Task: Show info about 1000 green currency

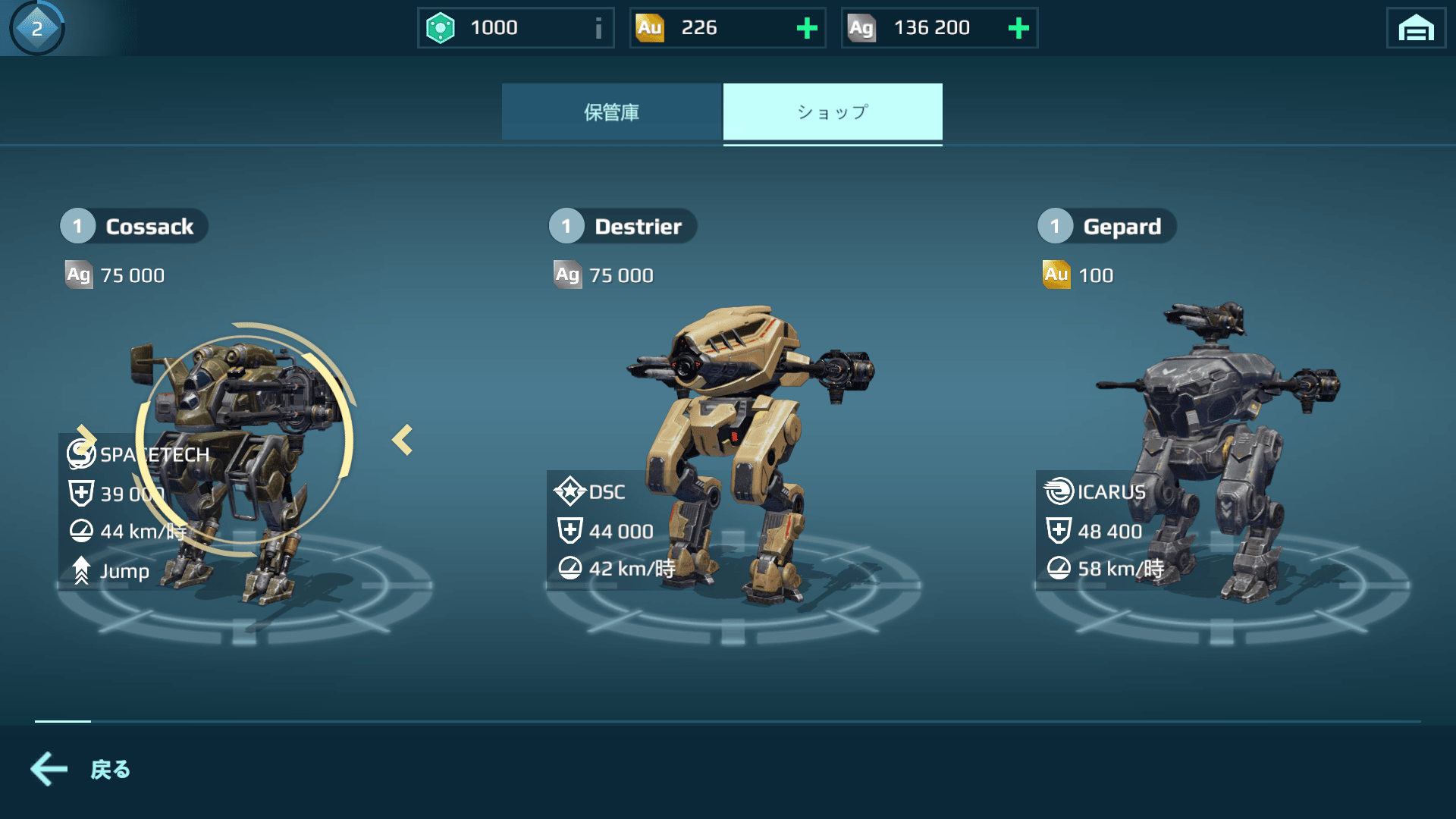Action: (x=598, y=28)
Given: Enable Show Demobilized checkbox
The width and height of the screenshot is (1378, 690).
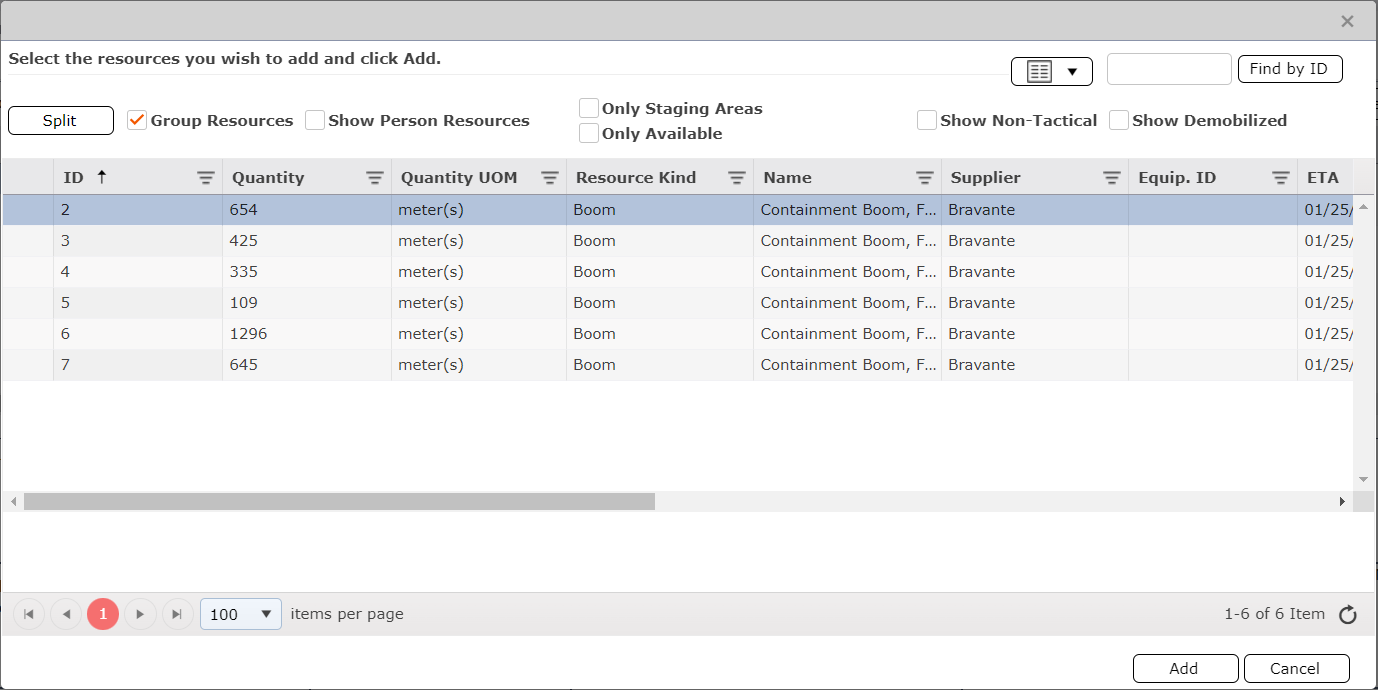Looking at the screenshot, I should click(1119, 120).
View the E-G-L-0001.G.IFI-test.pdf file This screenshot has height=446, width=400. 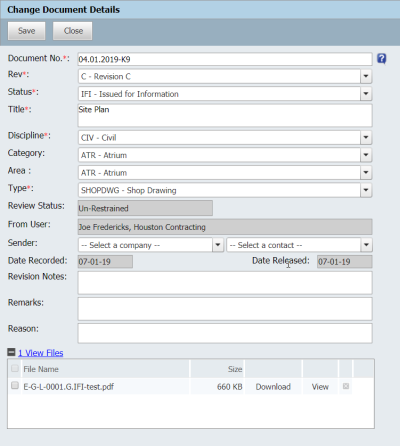tap(320, 387)
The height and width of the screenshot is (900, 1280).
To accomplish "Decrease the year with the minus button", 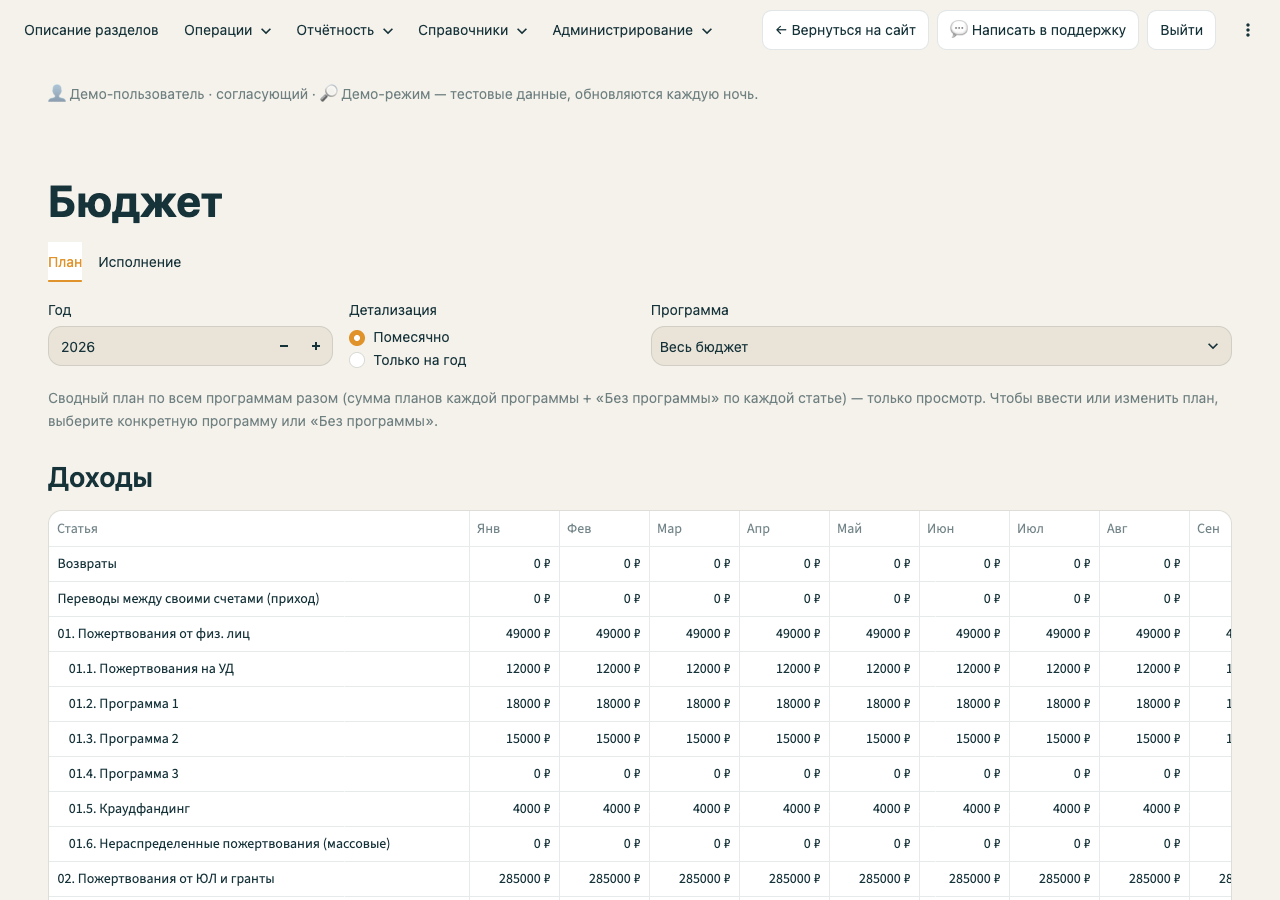I will [x=284, y=346].
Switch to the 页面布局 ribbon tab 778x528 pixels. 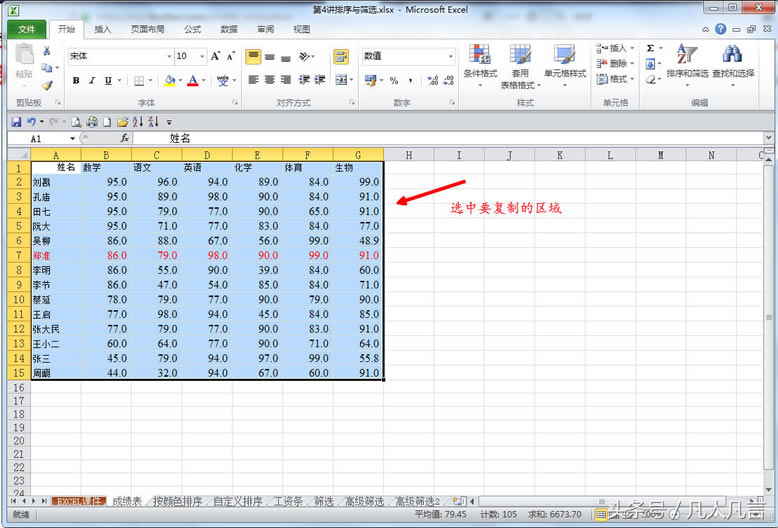tap(146, 30)
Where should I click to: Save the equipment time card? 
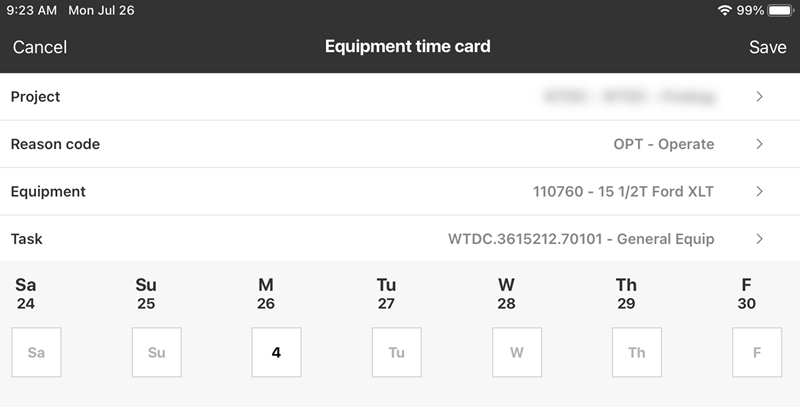tap(767, 47)
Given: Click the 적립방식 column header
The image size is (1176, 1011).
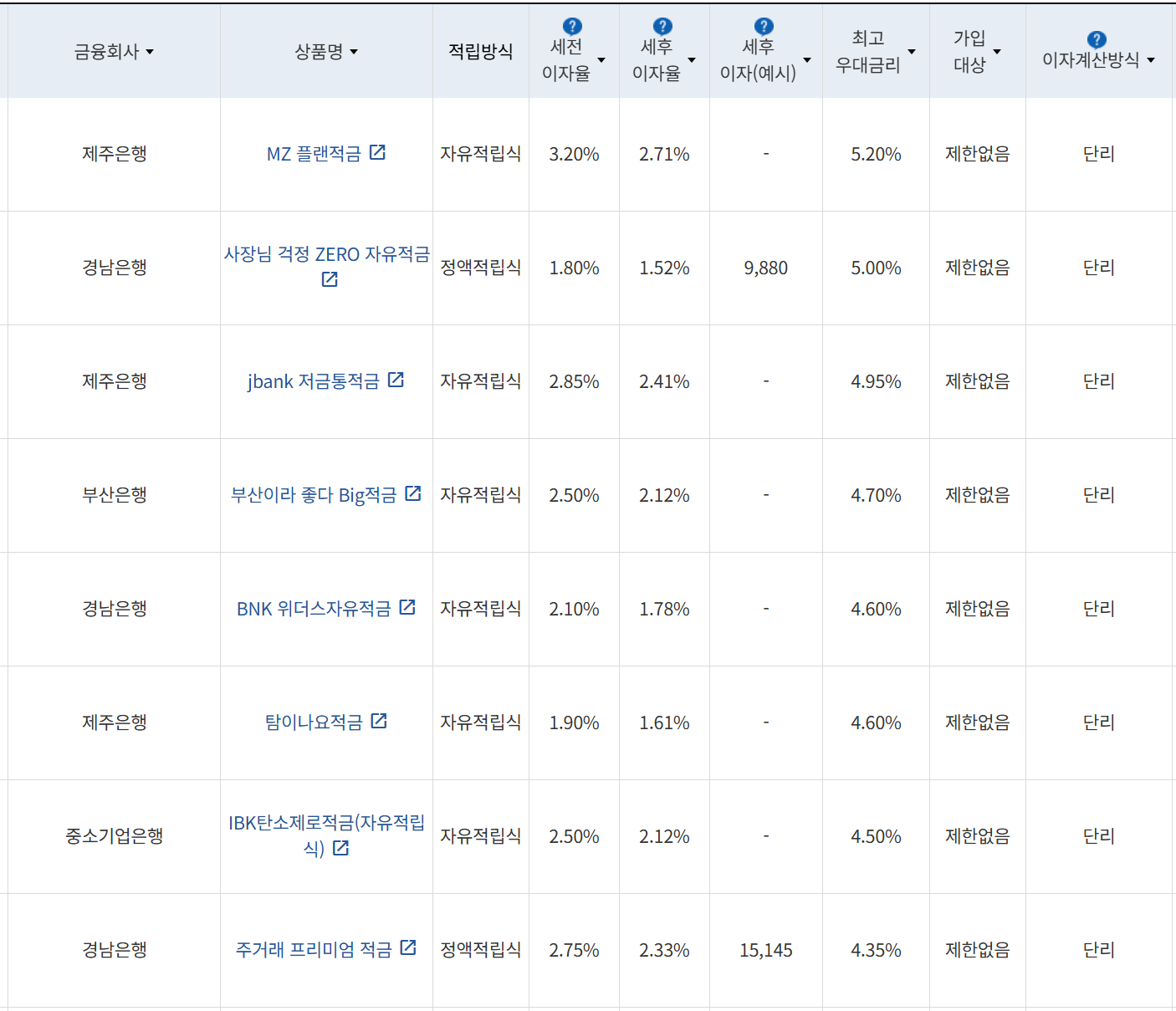Looking at the screenshot, I should coord(480,52).
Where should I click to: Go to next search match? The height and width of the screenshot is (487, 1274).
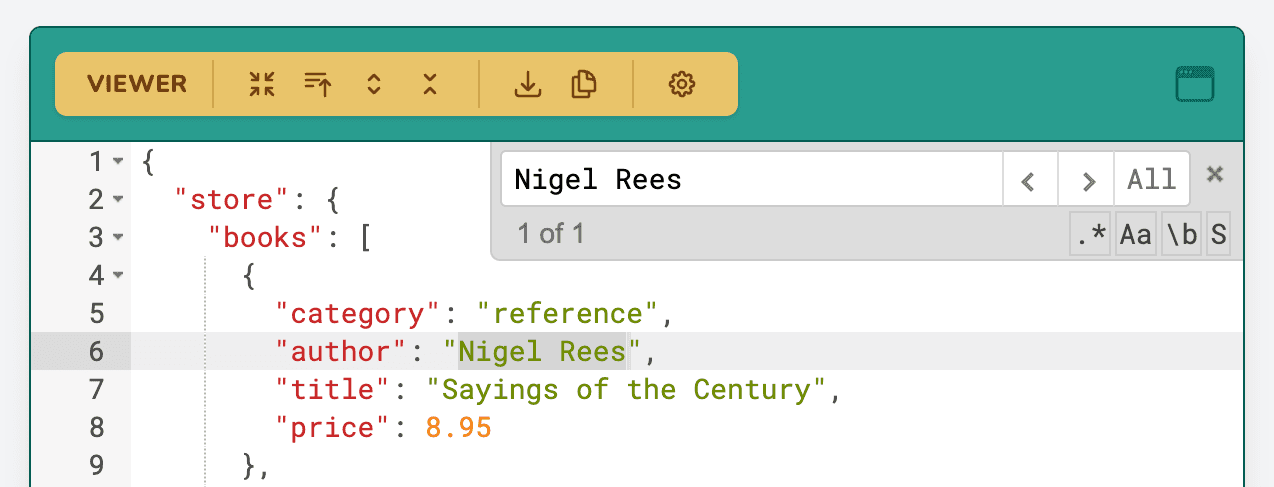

Requirement
Extract every line of the records above that contains the string "Show", matching case exactly.

Exercise result
Task: Show info about 1000 green currency
Given: Enable Show Demobilized checkbox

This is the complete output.